VORLIEGENDER TEXT:
#####

Arne Jacobsen (1902-71, DK) ist einer jener Designer, denen fast ausschließlich Designklassiker gelungen sind. Egal, was er anfasste, es wurde zur Designikone.
Von der Architektur kommend, entwickelte er sich über Bauprojekte und da wohl vor allem über sein Hotelprojekt SAS Roayl Hotel, für das er alle Details von der Einrichtung bis hin zu den Türgriffen entwarf, zum Produktdesigner.
Sein Monoblock-Besteck aus dem Jahr 1957 wirkte schon bei Erscheinen unglaublich avantgardistisch, noch 10 Jahre später empfand der Regisseur Stanley Kubrick (1928-99) es als futuristisch genug, um ihm eine Nebenrolle in seinem Film 2001: A Space Odyssey zu geben. Und dass das Besteck nichts an Kühnheit verloren hat, sieht man auf einen Blick:
Nicht nur an Bord von Raumschiffen war das Besteck zu finden, auch im erwähnten SAS Royal Hotel war es Teil der Ausstattung, flog jedoch 1963, also 3 Jahre nach Eröffnung, aus dem Inventar – es war formal seiner Zeit wohl doch zu sehr voraus und wurde schlichtweg als unpraktisch abgetan. Mittlerweile ist es im hoteleigenen Restaurant wieder fixer Bestandteil der Gedecke. Schließlich weiß man ja in Dänemark, was man an Arne Jacobsen hat.
Noch dazu ist das Besteck gar nicht schwierig in der Handhabung. Dass das Messer ungewöhnlich gestaltet ist, mag das Auge irritieren, nicht aber die Hand, die gut damit hantieren kann. Und die Gabeln eignen sich hervorragend um Spaghetti zu essen – man wickelt damit schön kleine Nestchen auf, die dann elegant im Mund verschwinden. Mit dem Bouillonlöffel kippt man das dünne Süppchen ganz praktisch in den Mund. Das Besteck ist zwar sehr flach, liegt aber bis auf das Messer nicht völlig eben am Tisch auf, sodass man sich beim Aufnehmen leicht tut. Und auch die Materialstärke des Messergriffes begünstigt ein gutes Aufnehmen.
Das Besteck war relativ umfangreich, hier sind nur Teelöffel, Dessertgabel, Bouillonlöffel für RechtshänderInnen, Tafelgabel, Tafelmesser, Vorlegegabel und Saucenlöffel zu sehen. Darüber hinaus gab es u.a. noch Mokkalöffel, Dessertlöffel, Suppenlöffel (deren Form jener des oben abgebildeten Teelöffels gleicht), Salat-/Vorspeisengabel, Vorspeisenmesser, Buttermesser, Salatbesteck, Tortenheber, Vorlegelöffel und -gabeln. Und Bouillonlöffel für LinkshänderInnen! Die anteilige Produktionsmenge der für die linke Hand gedachten Löffel entsprach in etwa dem linkshändigen Anteil an der Bevölkerung.

#####

[Gespeicherte Dateneinträge]

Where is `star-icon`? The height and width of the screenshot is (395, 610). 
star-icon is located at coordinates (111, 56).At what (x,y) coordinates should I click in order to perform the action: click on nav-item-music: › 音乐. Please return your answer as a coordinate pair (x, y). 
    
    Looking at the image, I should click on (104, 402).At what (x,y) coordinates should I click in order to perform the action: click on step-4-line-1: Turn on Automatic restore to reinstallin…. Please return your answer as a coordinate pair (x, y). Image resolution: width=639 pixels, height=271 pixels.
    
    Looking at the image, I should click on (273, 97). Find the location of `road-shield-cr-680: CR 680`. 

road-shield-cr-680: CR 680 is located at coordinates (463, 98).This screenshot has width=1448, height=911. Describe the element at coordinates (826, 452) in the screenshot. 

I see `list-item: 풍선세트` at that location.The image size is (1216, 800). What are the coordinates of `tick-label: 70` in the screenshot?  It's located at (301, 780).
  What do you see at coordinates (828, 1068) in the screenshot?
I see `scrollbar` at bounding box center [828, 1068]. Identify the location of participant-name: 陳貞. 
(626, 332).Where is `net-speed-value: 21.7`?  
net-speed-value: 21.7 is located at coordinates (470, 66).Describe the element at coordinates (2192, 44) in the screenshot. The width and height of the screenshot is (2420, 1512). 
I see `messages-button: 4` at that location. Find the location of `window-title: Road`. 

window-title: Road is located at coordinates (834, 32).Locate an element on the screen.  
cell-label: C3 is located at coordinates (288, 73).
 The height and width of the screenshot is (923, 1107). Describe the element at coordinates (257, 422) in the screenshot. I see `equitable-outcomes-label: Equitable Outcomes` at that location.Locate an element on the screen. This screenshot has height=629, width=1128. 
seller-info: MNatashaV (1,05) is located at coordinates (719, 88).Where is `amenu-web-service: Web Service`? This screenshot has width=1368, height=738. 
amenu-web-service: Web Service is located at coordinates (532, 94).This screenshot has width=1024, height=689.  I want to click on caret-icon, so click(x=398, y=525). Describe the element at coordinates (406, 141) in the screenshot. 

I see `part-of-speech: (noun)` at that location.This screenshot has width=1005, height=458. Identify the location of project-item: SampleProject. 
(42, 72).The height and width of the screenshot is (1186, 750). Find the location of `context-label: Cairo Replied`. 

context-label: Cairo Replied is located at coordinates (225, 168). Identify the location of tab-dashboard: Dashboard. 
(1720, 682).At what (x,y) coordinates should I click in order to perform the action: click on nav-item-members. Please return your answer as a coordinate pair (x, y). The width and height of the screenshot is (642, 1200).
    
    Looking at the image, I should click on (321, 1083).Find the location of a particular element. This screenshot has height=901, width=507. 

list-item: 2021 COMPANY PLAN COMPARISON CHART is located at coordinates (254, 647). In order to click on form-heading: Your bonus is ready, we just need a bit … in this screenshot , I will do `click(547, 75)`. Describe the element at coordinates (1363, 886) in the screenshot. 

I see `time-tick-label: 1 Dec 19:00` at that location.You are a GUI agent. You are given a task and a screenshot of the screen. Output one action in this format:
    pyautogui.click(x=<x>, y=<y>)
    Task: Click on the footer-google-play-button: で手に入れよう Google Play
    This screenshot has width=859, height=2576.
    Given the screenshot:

#####

AUFGABE: In welchem Film bekam das Monoblock-Besteck laut dem Text über Arne Jacobsen eine Nebenrolle?

ERGEBNIS: In Stanley Kubricks Film 2001: A Space Odyssey.